Document extract
::::

[Adam Bessie is an assistant professor of English at Diablo Valley College and a writer/researcher for dailycensored.com. He co-wrote a chapter on metaphor and political language in "Project Censored 2011."]
In 1946, a year after the end of World War II, George Orwell had already buried Hitler, at least linguistically, in his famous essay "Politics and the English Language": "Fascism has no meaning now except so far as it signifies 'something not desirable.'"
Orwell's point is not just that the word fascism was out of vogue, that the term was so commonly used as to render it hopelessly meaningless, but that this vaguely menacing meaninglessness encouraged "corrupted thought," thought which was antithetical to authentic political discourse and, thus, a free-thinking society. In Orwell's view, as we see illustrated so vividly in the dystopian Oceania of 1984, corrupted language leads to corrupted thought that in turn corrupts politics and, thus, creates an oppressive society.
And yet, while Orwell pronounced Nazi analogies DOA nearly 60 years ago, an undead Hitler still haunts our political discourse, as Media Matters found in a November 18 report "Fox's 'Nazi' rhetoric also comes straight from the top." The report catalogs the resurrection of Hitler and Nazism at Fox News by heavy hitters Roger Ailes, Glenn Beck, Bill O'Reilly, Sean Hannity and Ann Coulter, among others. While the report has produced all of the expected and righteous indignation about how we should bury Hitler, once and for all, what the report fails to note is that this is not just a standard feature of Fox News, nor is it an anomaly contained to a few outspoken talking heads, but more broadly, speaks to the hyperbolic echo chamber that is our normal political discourse, a coarse discourse that prevents us from authentic, thoughtful debate.
A scant two years ago, these Nazi comparisons to Obama - and other liberal policies - were so outlandish as to be considered laughable, as The Daily Show pointed out in November 2008. Jon Stewart satirized the trend with Absolutely Reasonable Hitler Comparison Analyst John Oliver about comments by Georgia Republican Congressman Paul Broun, comments then considered so far out of the mainstream political discourse that parody seemed the only way in which to properly address such an outlandish association.

::::

Data records
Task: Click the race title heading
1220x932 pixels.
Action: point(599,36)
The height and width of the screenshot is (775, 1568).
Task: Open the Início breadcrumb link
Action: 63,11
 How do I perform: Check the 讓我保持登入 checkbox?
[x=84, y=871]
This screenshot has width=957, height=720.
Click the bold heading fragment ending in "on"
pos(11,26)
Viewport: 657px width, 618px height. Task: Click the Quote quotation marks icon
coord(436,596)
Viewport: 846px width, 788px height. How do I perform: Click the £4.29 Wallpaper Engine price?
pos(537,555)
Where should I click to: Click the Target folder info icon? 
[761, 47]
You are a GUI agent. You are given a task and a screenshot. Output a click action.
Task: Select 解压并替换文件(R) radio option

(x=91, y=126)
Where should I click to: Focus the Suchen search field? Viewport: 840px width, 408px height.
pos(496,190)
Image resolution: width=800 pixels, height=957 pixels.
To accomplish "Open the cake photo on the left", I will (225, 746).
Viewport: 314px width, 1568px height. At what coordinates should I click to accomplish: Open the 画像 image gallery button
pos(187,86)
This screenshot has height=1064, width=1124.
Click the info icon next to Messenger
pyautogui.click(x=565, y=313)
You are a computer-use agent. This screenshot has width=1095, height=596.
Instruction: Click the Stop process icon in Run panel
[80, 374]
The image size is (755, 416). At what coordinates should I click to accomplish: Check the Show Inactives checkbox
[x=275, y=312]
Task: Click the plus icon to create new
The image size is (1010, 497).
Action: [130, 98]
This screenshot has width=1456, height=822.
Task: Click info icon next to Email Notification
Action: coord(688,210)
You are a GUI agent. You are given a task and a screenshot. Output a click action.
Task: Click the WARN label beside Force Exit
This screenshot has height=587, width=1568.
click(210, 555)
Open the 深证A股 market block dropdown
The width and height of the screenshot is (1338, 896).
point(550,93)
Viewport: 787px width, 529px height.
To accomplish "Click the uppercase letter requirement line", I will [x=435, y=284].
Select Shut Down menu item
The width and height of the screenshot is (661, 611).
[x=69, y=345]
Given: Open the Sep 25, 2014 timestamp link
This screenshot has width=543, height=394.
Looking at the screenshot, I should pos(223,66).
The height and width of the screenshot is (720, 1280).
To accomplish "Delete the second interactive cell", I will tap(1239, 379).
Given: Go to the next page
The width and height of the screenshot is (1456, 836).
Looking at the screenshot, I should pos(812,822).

::::

Tasks and exercises
1. In the essay on Nazi comparisons, translate this sentence into Spanish: "The report catalogs the resurrection of Hitler and Nazism at Fox News by heavy hitters Roger Ailes, Glenn Beck, Bill O'Reilly, Sean Hannity and Ann Coulter, among others."
2. According to the essay on Nazi comparisons, why did Orwell see the meaningless use of the word "fascism" as more than a matter of fashion?
3. Answer these from the essay on Nazi comparisons:
(a) At which college is Adam Bessie an assistant professor of English?
(b) In what year did Orwell write that "Fascism has no meaning now except so far as it signifies 'something not desirable'"?
(c) On what date was the Media Matters report on Fox's "Nazi" rhetoric released?

Answers to the exercise
1. El informe cataloga la resurrección de Hitler y del nazismo en Fox News por parte de figuras de peso como Roger Ailes, Glenn Beck, Bill O'Reilly, Sean Hannity y Ann Coulter, entre otros.

2. The vague, menacing meaninglessness encouraged "corrupted thought," which works against authentic political discourse and so against a free-thinking society. In Orwell's view, corrupted language leads to corrupted thought, which corrupts politics and creates an oppressive society.

3.
(a) Diablo Valley College
(b) 1946
(c) November 18